__CONSIGNA A__:
Responde con base en la homilía del quinto domingo de Cuaresma:
(i) ¿Cómo se llaman las dos hermanas que menciona?
(ii) ¿Con qué propósito llevan los fariseos a la mujer ante Jesús?
(iii) ¿Qué reto les plantea Jesús a los acusadores?
__CONSIGNA B__:
Enumera todas las lecturas bíblicas que cita la homilía del quinto domingo de Cuaresma, con libro, capítulo y versículos.

__TEXTO SELECCIONADO__:
:::::

EL QUINTO DOMINGO DE CUARESMA
(Isaías
43:16-21; Filipenses 3:7-14; Juan 8:1-11)
Hay dos
hermanas. Una se llama la culpa y la
otra, la vergüenza. Parecen como
gemelas; pues las dos tratan de sentimientos de la incriminación. Pero hay gran diferencia entre sí mismas. Se siente la culpa como una necesidad de reformarse. La persona culpable sabe que ha hecho algo
malo y necesita arrepentirse. La
vergüenza, en cambio, es paralizadora. La
persona que lleva la vergüenza profunda siente mal de sí mismo. Aun no cree que pueda cambiarse más que pueda
nacer de nuevo. Se ve la mujer
sorprendida en el adulterio del evangelio hoy como llevando la vergüenza tanto
como la culpa.
Los
fariseos traen a la mujer a Jesús para descreditar su estima entre la gente. Le
preguntan si está bien apedrear a ella.
Si Jesús dice que no se debe ejecutar a la pecadora, estaría
contradiciendo la ley. Pero si la juzga como
culpable de un crimen capital, ¿cómo podría presentarse como defensor de los pecadores? Lo que no hay aquí es la preocupación de
parte de los fariseos por la mujer. Para
ellos la mujer es como un vaso desechable.
Aunque se presentan a sí mismos como ser hombres de Dios, no les importa
una de sus criaturas. Sólo quieren
eliminar a una persona que consideran como un rival.
Jesús se
prueba como varón de Dios y deja pista que sea Su Hijo por su repuesta a sus
perseguidores. No los condena por
intentar enredarlo en problemas. Tampoco
se enfoca en la ineptitud de la ley aunque hoy en día bajo condiciones muy
distintas los papas juzgan la pena capital caducada. Más bien Jesús toma en serio a la mujer delante
de él: temerosa, culpable, y avergonzada.
Actúa para salvarla cuando reta a sus acusadores que le lance la primera
piedra el que no tenga pecado.

:::::

Entradas del conjunto de datos:
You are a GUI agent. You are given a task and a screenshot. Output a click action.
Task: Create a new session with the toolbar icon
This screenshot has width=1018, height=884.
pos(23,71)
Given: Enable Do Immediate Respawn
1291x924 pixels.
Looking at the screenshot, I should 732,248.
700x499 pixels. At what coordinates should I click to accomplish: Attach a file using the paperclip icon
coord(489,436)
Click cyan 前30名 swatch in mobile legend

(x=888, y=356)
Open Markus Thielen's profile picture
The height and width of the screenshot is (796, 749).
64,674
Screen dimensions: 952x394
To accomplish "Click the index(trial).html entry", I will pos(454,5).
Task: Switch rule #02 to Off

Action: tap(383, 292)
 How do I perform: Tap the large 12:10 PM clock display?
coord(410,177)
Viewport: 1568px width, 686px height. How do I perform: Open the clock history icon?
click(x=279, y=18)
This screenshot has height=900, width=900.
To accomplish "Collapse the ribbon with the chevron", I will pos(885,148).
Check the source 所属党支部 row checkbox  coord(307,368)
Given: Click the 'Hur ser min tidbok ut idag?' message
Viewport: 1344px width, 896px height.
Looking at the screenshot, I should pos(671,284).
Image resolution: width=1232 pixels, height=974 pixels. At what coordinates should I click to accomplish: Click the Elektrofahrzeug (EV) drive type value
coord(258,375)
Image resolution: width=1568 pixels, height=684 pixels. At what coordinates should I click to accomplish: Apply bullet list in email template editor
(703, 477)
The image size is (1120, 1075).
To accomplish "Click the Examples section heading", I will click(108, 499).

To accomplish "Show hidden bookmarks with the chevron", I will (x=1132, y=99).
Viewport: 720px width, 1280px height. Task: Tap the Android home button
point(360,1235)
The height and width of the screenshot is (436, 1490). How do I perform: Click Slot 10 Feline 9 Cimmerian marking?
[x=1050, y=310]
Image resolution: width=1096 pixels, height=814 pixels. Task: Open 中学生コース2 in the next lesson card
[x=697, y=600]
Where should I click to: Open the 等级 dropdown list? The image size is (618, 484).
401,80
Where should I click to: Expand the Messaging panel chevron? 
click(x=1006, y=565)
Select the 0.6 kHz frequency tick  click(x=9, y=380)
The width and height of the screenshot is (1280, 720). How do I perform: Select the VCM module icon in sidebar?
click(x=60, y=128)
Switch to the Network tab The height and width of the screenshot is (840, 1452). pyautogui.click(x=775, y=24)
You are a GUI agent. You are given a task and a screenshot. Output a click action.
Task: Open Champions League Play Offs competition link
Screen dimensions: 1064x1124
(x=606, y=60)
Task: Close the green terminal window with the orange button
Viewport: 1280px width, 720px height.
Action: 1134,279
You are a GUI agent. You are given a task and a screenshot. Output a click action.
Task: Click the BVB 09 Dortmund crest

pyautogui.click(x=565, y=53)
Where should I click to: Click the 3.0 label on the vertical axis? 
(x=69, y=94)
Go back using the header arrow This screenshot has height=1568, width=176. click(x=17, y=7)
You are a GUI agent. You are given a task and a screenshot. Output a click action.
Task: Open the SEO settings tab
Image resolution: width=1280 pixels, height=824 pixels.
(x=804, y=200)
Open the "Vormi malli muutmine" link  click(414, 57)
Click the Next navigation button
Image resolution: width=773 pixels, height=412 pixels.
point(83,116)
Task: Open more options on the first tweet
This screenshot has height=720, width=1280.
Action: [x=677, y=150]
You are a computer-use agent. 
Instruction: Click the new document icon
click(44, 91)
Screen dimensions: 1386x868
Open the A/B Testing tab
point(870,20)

:::::

__RESPUESTA ESPERADA A__:
(i) La culpa y la vergüenza.
(ii) Para desacreditar su estima entre la gente.
(iii) Que le lance la primera piedra el que no tenga pecado.

__RESPUESTA ESPERADA B__:
Isaías 43:16-21
Filipenses 3:7-14
Juan 8:1-11